Crônica diária
Crônica doce - A origem do Marzipã
Como os
boêmios de antigamente que escreviam sobre as delícias de um destilado ou de um
bom vinho, eu que bebo mal vou falar de uma das minhas manias. Adoro marzipã.
Minha mãe sabia disso e eu já pai de dois filhos, no aniversário, ganhava dela
uma caixinha com marzipã em formato de frutas. Eram muito doces. Fabricados pela
Kopenhagen. Esta semana minha filha chegou da Europa e de presente trouxe-me
uma caixa de "Marzapán" "obrados en Toledo". Não vou
dizer que todo mundo sabe, porque eu mesmo não sabia, que a indústria do
marzipã esta vinculada à história da cidade de Toledo, na Espanha. O que todo
mundo sabe é que marzipã é feito com amêndoas e açúcar, como seus principais
ingredientes. "Santo Tomé" é o fabricante desde 1856, e vem passando
de pai para filho a arte e fórmula de um dos melhores marzipãs de Toledo.

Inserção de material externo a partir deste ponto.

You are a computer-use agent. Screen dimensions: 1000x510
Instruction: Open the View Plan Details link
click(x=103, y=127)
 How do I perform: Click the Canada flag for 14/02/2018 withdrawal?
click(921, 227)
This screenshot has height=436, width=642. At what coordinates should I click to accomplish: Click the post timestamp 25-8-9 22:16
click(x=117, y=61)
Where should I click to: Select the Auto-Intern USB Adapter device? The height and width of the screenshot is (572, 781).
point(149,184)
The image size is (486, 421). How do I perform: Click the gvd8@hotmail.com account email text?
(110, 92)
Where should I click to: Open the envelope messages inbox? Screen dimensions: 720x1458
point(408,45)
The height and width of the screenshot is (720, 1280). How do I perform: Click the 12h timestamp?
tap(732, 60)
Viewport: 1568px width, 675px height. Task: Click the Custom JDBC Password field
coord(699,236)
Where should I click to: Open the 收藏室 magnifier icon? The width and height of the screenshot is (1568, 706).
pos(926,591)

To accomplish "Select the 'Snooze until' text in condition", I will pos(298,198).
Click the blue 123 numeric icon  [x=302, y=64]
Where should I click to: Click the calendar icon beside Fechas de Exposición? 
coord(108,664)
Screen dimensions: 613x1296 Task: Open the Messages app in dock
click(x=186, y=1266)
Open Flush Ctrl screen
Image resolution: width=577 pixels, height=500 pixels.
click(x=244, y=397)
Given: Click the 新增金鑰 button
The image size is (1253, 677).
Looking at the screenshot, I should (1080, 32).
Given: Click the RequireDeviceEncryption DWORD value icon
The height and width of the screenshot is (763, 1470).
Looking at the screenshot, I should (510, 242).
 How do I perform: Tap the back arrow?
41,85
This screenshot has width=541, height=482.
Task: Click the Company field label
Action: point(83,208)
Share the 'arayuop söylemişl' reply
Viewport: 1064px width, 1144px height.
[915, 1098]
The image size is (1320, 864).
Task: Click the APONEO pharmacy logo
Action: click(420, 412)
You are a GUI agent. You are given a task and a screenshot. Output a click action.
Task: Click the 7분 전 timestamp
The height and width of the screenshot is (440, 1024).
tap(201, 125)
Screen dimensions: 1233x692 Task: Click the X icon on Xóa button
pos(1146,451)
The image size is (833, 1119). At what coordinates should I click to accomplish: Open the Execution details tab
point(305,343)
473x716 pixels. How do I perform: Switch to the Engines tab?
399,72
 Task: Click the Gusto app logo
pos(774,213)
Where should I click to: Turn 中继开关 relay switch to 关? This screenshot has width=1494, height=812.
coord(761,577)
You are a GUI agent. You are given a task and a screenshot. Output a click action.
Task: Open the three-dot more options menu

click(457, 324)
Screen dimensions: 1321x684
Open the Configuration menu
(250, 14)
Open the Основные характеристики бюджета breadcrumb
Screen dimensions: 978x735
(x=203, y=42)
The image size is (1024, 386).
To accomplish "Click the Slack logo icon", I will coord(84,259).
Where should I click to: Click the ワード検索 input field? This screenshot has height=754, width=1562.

Segundo eles, completamente artesanais, e com a mesma receita que a comunidade
religiosa conseguiu com a "mágica" de poder conservar por
vários meses um alimento que amainasse a fome que atingia quase toda Península
Ibérica. Após as batalhas contra os árabes levada a efeito por Alfonso
VIII de Castilla, no ano de 1212, em Navas de Toledo. Ele é muito menos doce do
que os que comemos aqui no Brasil. Tem o formato de um pequeno pastel, e um
saber indescritível.
PS- Em
12/06/2016 escrevi sobre Marzipã
(http://cimitan.blogspot.com.br/search?q=marzip%C3%A3
)


Um comentário:
Com doce de ovos misturado fica uma delícia.